## Actions to take
**a.** Decide whether each of the following statements agrees with the article on Zimbabwe's health sector, answering yes or no and quoting the words of the article that settle it: (i) More than 11 million Zimbabweans have no access to medical aid. (ii) Zimbabwe has a national health insurance system. (iii) Bacterial infection is listed among the major causes of maternal mortality.
**b.** Carry the article on Zimbabwe's health sector forward from its final sentence.

** Opening Text provided block **

Why getting treatment at Zimbabwe Hospitals is a Death Sentence

The Zimbabwe government’s investment in the health sector has been inadequate and the country has generally depended on donor support and direct budget support to run the public health institutions.

The health sector has as a result failed to provide adequate services to the people especially those do not have medical insurance. The crisis in the health sector is dramatised by these six horror facts about the state of the health sector.

1. No medical aid

medical iad zimbabwe

MORE than 11 million Zimbabweans, representing 90% of the population have no access to medical aid. The country has no national health insurance system despite promises by the government to, come up with Health Insurance Scheme.

2. $20/person annually

twenty dollars

This year, the government has allocated $301 million to the health sector for a country of 13,5 million. This is to say that the government intends to spend on average just over $22 on an individual this year. Compare this with $650 for South Africa, $90 Botswana, $390 Botswana and $200 Angola.

3. Crib deaths


The country’s infant mortality rate: at 57/1,000 live births is one of the highest in the world. Infant mortality rate is the number of infants dying before reaching one year of age. The Zimbabwe Demographic Survey results released last year shows that 84 children out of a 1000 under are likely to die before they reach the age of five.

4 .Maternal mortality rate: 960/100,000 live birth

About 1000 women out of 100 000 die during giving birth. The major causes of maternal mortality are bacterial infection, uterine rupture (scar from a previous caesarean section tearing during an attempt at birth), renal and cardiac failure as well as hyperemesis gravidarum (condition characterised by severe nausea, vomiting and weight loss during pregnancy).

** Closing Text provided block **
** Opening The data block **

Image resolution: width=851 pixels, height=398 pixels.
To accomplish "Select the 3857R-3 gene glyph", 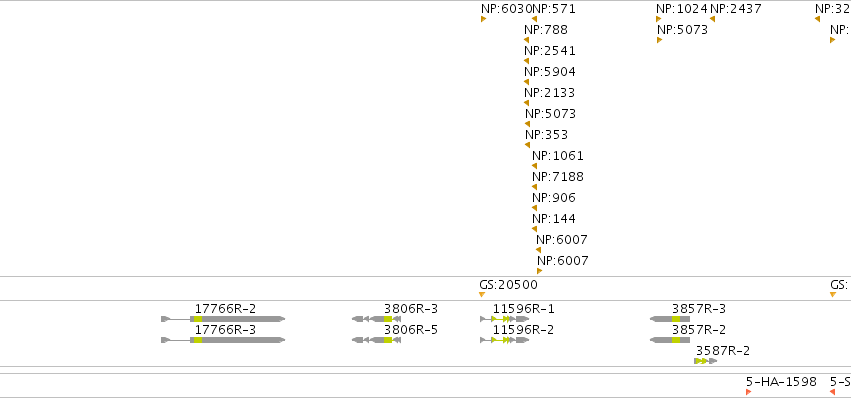I will [x=670, y=319].
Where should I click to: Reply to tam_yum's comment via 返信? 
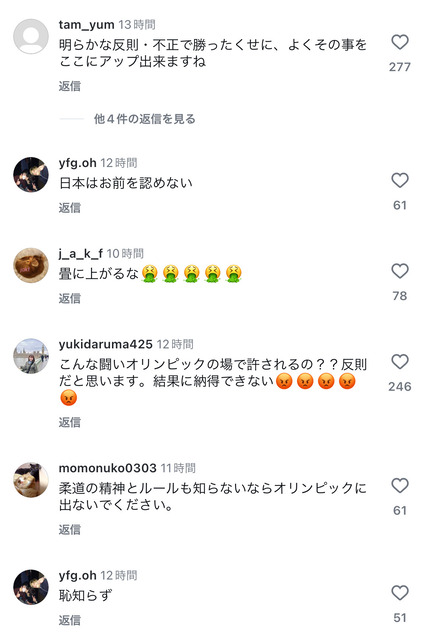[70, 86]
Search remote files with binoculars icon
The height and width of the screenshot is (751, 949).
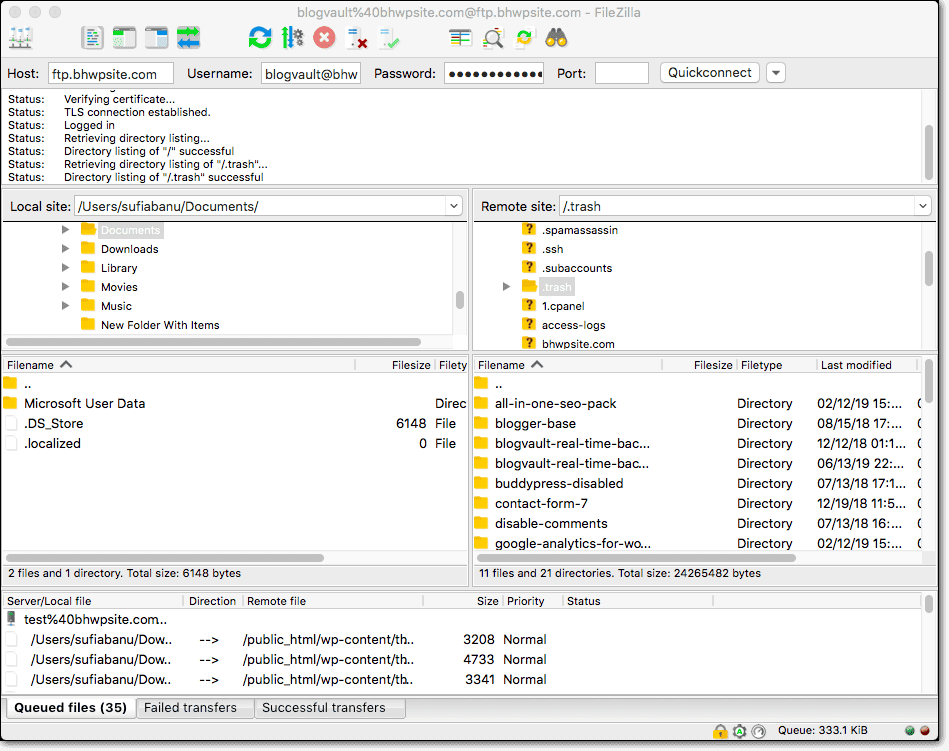[x=556, y=38]
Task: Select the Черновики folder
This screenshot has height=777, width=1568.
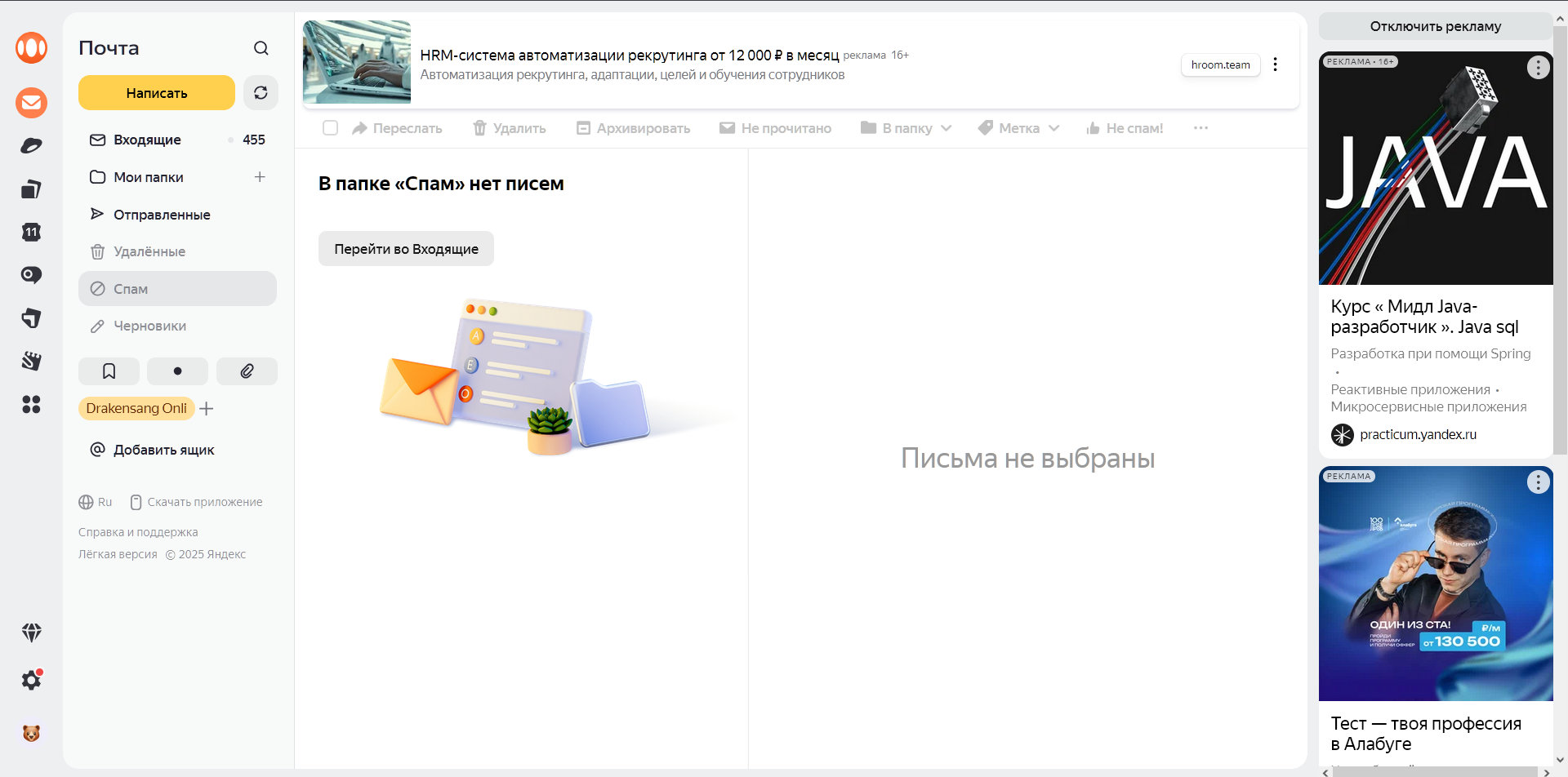Action: pos(149,326)
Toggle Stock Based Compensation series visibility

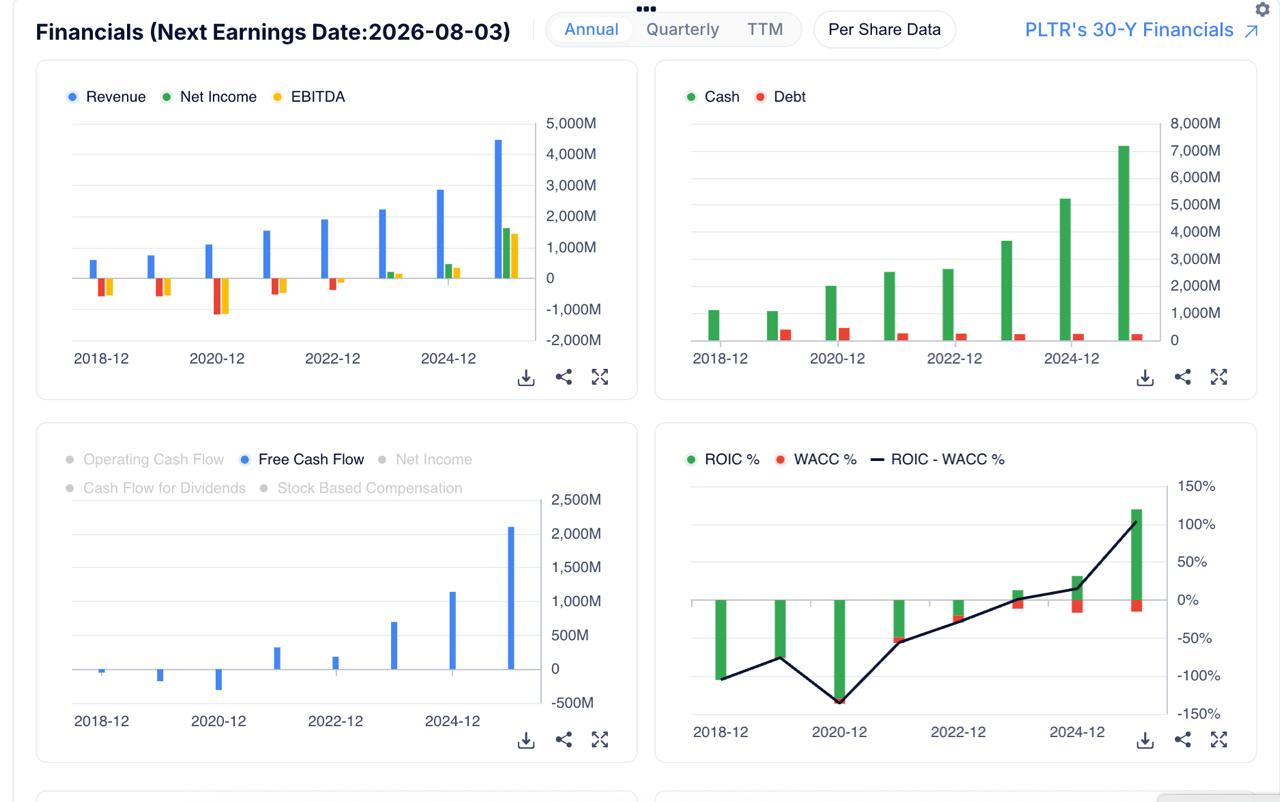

** Closing The data block **

## Replies
**a.**
(i) Yes: "MORE than 11 million Zimbabweans, representing 90% of the population have no access to medical aid."
(ii) No: "The country has no national health insurance system despite promises by the government to, come up with Health Insurance Scheme."
(iii) Yes: "The major causes of maternal mortality are bacterial infection, uterine rupture (scar from a previous caesarean section tearing during an attempt at birth), renal and cardiac failure as well as hyperemesis gravidarum (condition characterised by severe nausea, vomiting and weight loss during pregnancy)."

**b.**
At Independence in 1980, the country had a low maternal mortality rate of just 90 per 100 000 live births. However, in 1994 the gains in the health sector plummeted to 253 per 100 000 live births. As if this was not enough, a more frightening situation was still to come.

5 . Just.1.6 Doctors per 10,000 people

Zimbabwe has suffered immensely from a brain drain of doctors. There are now 1,6 doctors for every 10 000 people. Most government rural health centres are manned by two doctors who have to perform multiple tasks. Linked to this, there are just seven nurses and trained midwives for every 10 000 people in the country.

The paucity of medical staff is also reflected in the number of specialist doctors. The country has four neurosugeons, two heart surgeons, three dermatologists and one venereologist according to data is Zanu PF’s 2013 election manifesto..

6 Donor-funded medicines


Due to poor funding of the health sector, 98% of drugs used in public health centres are funded by donors. The donor community has also equipped a number of rural health centres such that Zimbabwe now has the uncanny distinction of patients shunning main referral hospitals to be treated in rural hospitals.